#### Task objective:
Task for the records below: repeat the line containing "Collapse the service" and every line after it, exactly and with nothing else, but leave out the pictures.

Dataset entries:
====

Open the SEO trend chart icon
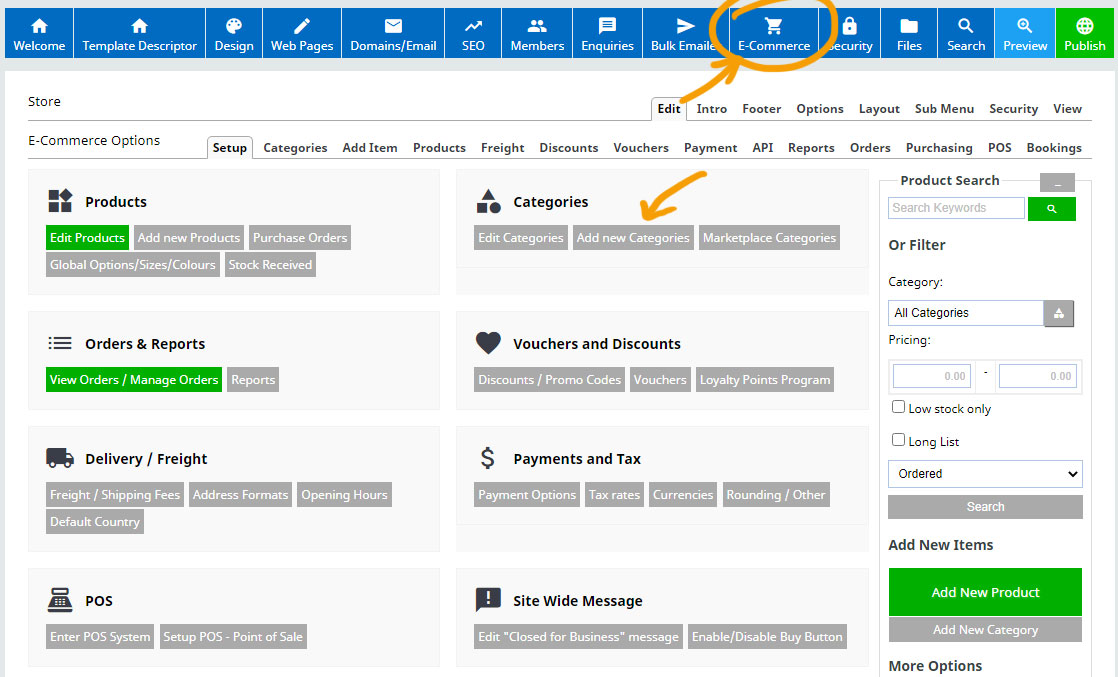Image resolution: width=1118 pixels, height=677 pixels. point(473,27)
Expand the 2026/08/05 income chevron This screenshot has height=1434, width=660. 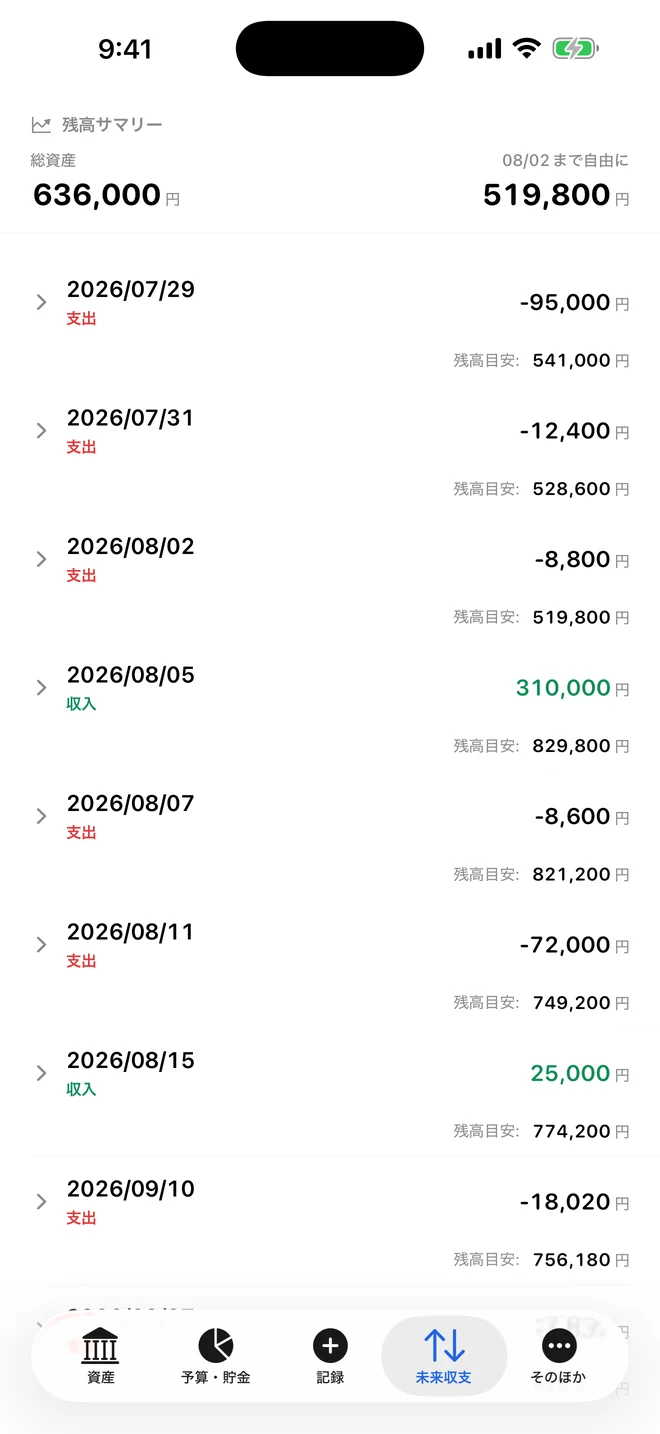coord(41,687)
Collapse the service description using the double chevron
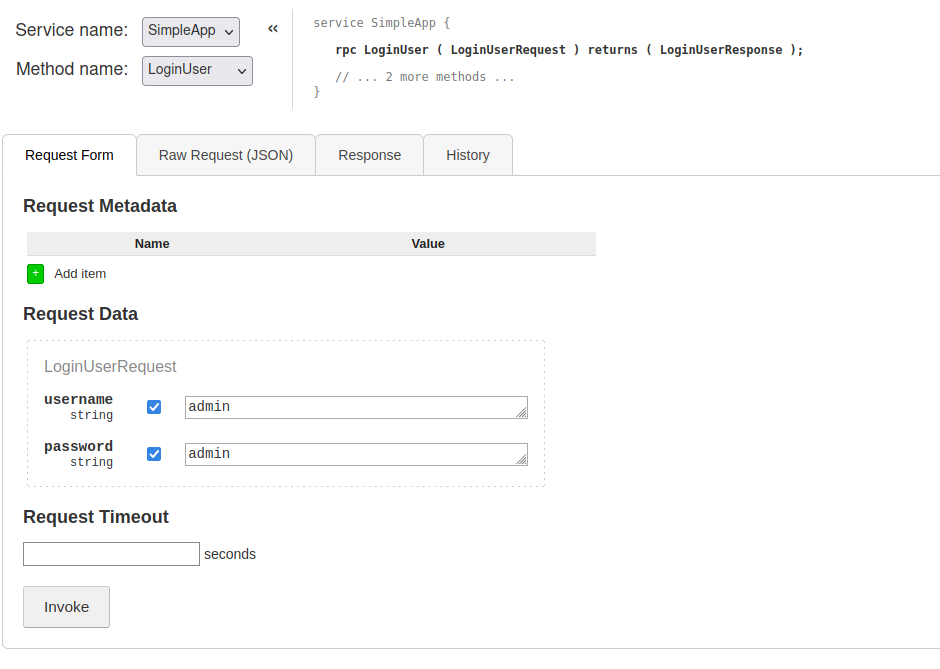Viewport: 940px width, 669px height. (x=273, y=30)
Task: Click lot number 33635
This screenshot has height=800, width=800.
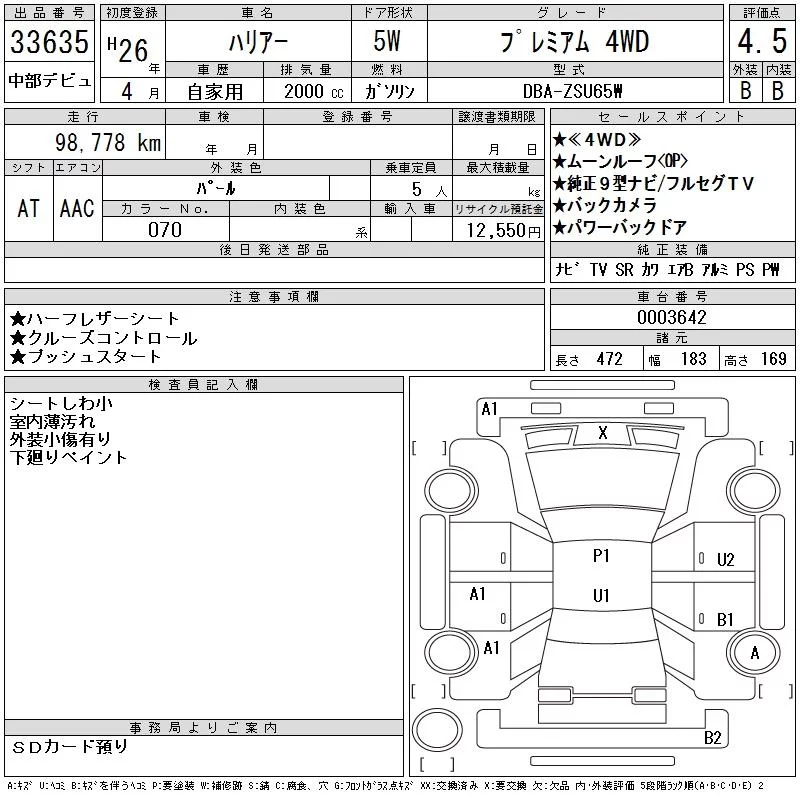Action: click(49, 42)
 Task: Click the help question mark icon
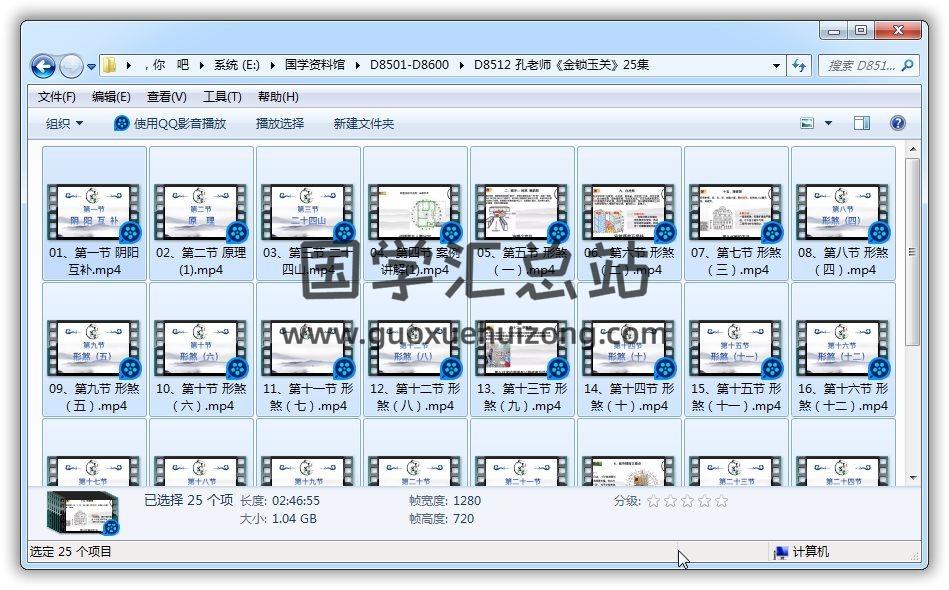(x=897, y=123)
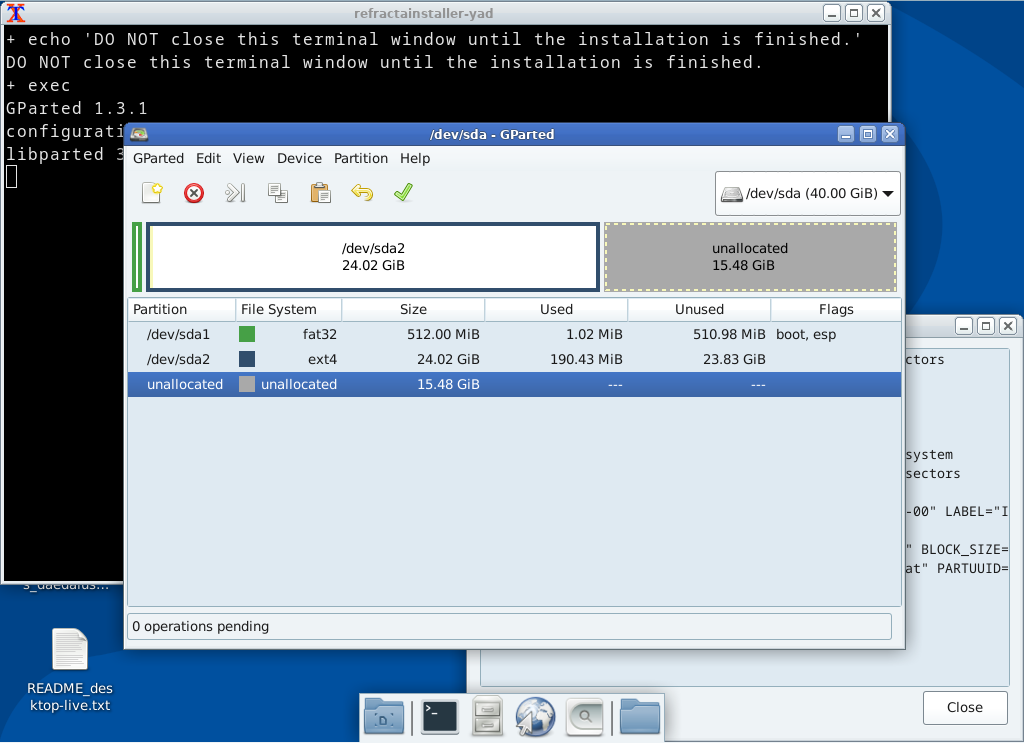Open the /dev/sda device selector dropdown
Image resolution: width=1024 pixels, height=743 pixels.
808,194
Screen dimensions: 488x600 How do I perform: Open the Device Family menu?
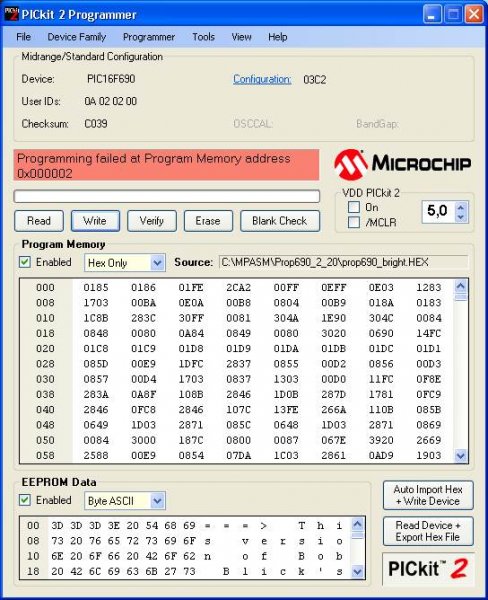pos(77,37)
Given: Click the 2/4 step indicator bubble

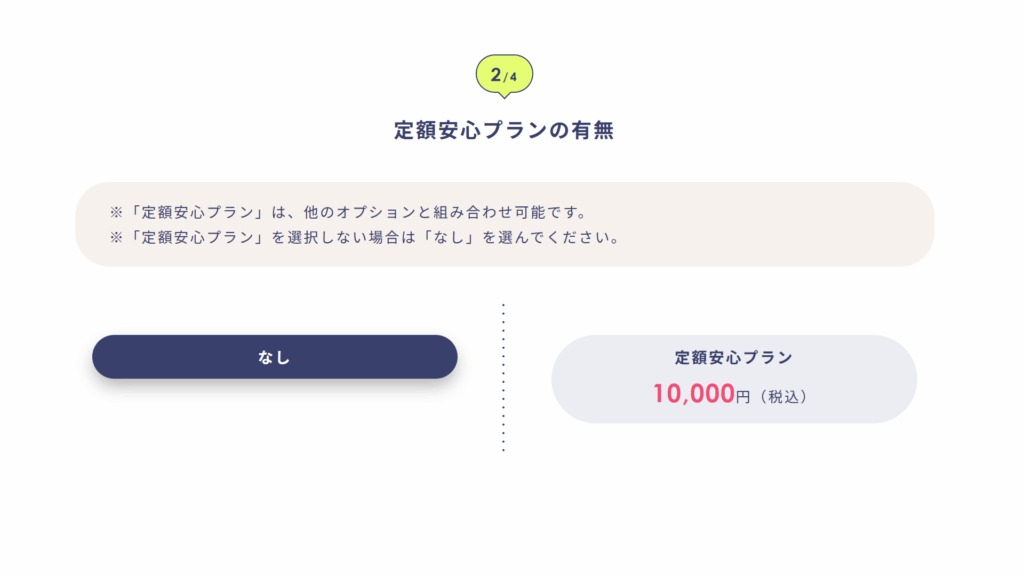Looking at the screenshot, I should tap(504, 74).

====

#### Task answer:
Collapse the service description using the double chevron
Viewport: 940px width, 669px height. (x=273, y=30)
Task: Click lot number 33635
This screenshot has height=800, width=800.
Action: click(49, 42)
 Task: Click the help question mark icon
(x=897, y=123)
Open the /dev/sda device selector dropdown
Image resolution: width=1024 pixels, height=743 pixels.
808,194
Screen dimensions: 488x600 How do I perform: Open the Device Family menu?
pos(77,37)
Given: Click the 2/4 step indicator bubble

Looking at the screenshot, I should tap(504, 74).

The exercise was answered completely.